By Paul Rincon
BBC News science reporter
Technology to "look inside" concrete structures could not only monitor them for corrosion, but also locate the remains of murder victims, experts say.
Concrete structures have a finite lifetime
It works using ultrasound, the same technique used in hospitals to monitor growing foetuses in the womb.
One of the systems being developed builds up quasi-3D images of the interiors of concrete structures.
Many were put up in the 50s and 60s and some are already approaching the end of their design lives.
But the technology could also have a potential application in police investigations.
Since the late 1980s, Cambridge Ultrasonics has been working on ways of using ultrasound to inspect concrete structures for signs of corrosion.
A version of its technology, licensed by UK firm Sonatest, seeks to generate images from interiors.
It uses an array of up to six transducers to fire sound waves into the concrete from different angles. The transducers then collect echo-waves returning from within.
Software then helps build the raw data into a pseudo-3D image of the interior.
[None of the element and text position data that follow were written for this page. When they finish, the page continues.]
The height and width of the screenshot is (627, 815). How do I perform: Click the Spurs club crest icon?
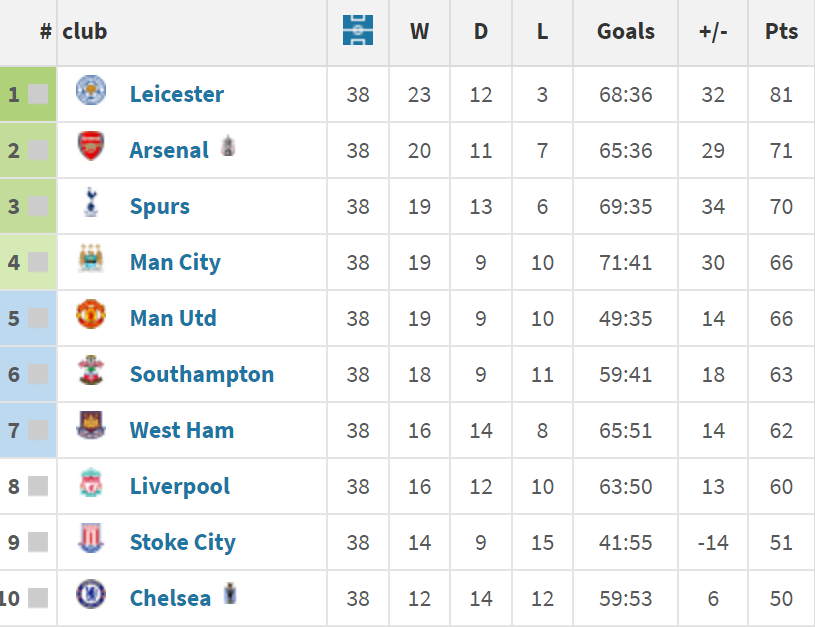point(91,203)
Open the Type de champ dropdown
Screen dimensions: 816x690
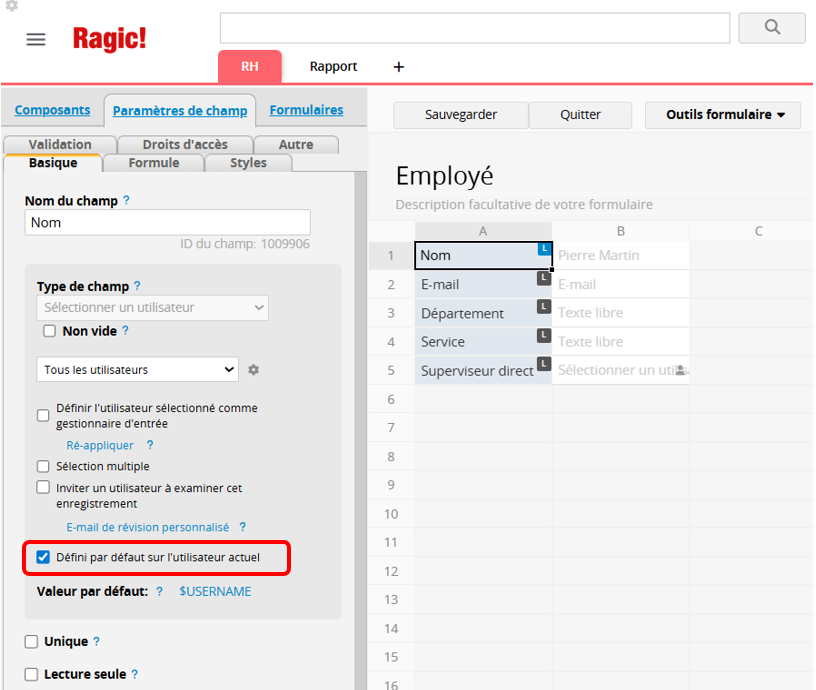pyautogui.click(x=153, y=308)
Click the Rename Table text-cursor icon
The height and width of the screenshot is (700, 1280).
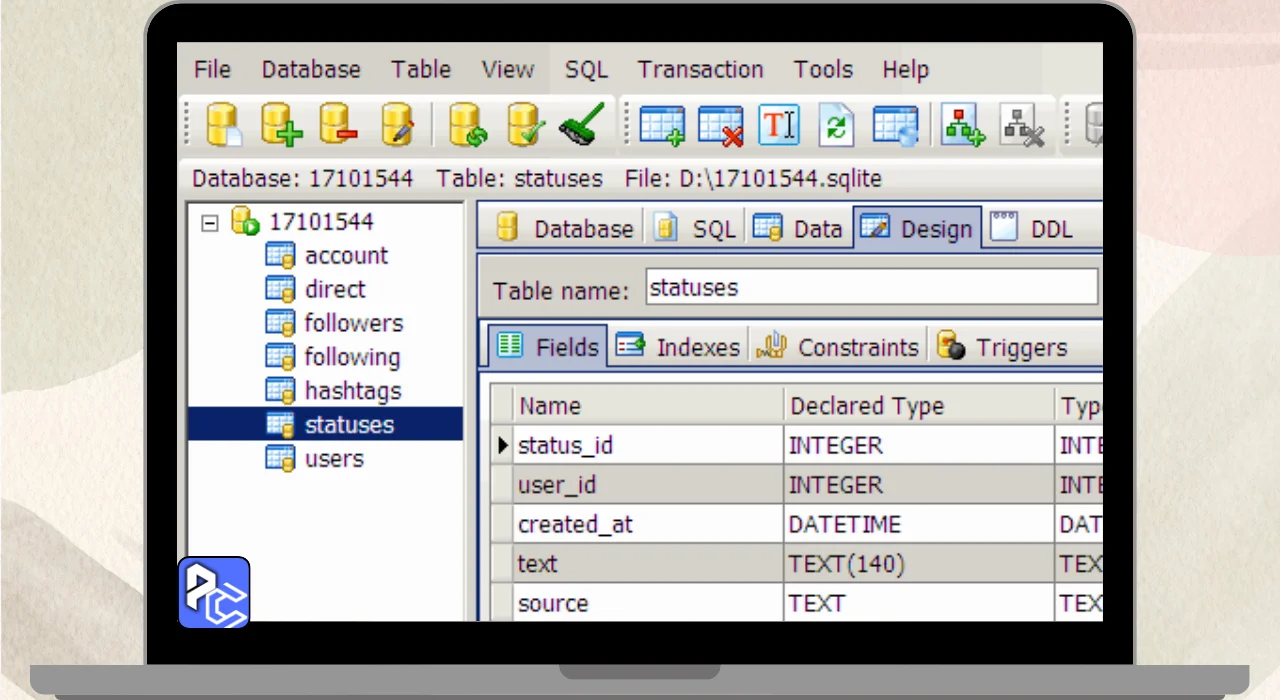pos(779,126)
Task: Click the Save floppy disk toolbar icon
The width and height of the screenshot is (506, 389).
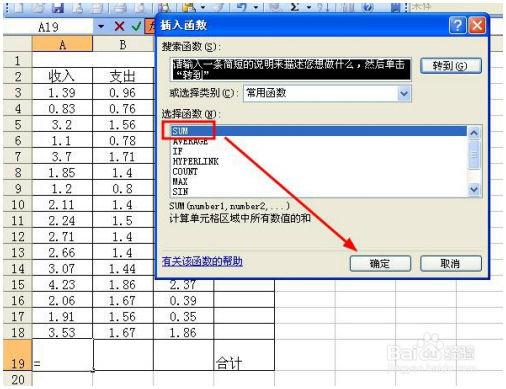Action: [58, 7]
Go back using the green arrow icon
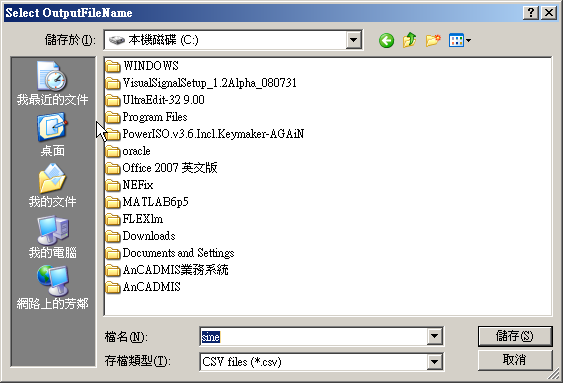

Initial signs of deterioration in concrete often present as hairline cracks. Sonatest's technology, which is still at the research and development stage, sorts out genuine structural flaws from "noise" generated by concrete's lumpy constitution.
"Shooting from many angles, if it's part of the aggregate you would see it from only one viewpoint. But a crack would probably appear as a linear defect as you turn the image," Wayne Woodhead, Sonatest managing director, told BBC News.
Ultrasound could monitor for changes in structural integrity
Dr David Andrews, director at Cambridge Ultrasonics, explained: "The design life of many concrete structures is 50-120 years. A lot were put up in the 50s, the 60s and some in the 70s.
"They are getting older all the time. Some are deteriorating faster than expected."
Of the possible use of ultrasound in police investigations, Mr Woodhead said: "If there was a body in concrete from 60 years ago, it would probably break down, leaving a void.
"If you scanned the area, you could find the void, but whether it would look like a big hole or would be person-shaped is anyone's guess."
David Andrews says police officers approached his company about using ultrasound for this purpose several years ago. Their enquiry concerned disappearances allegedly linked to gang activity in the 1960s.
It was rumoured bodies could have been deposited in wet concrete used to build vertical struts for a road bridge. But the technology was not at a sufficient stage of development for Dr Andrews to provide a mobile version.
Murderers have, in the past found it convenient to dispose of the bodies of their victims in concrete. For example, five sets of remains were found buried under the concrete cellar belonging to Gloucester serial killer Fred West.
Radar can also be used to scan concrete, but it is hampered if water has penetrated the structure.
Cambridge Ultrasonics has developed a sensor system, also based on ultrasound, which could be attached at points along a concrete structure to provide regular, automated monitoring for signs of corrosion.
Each sensor in the Cambridge Monitoring System has a "neural network" which can be trained to compensate for daily and seasonal temperature changes that could confuse readings.
Data from all the neural networks is combined to give a "probability of significant structural change".
Of particular concern are the tendons, which act as the skeleton of the structure. Corrosion leading to failure of one or a few tendons can lead to collapse of major parts or all of the structure.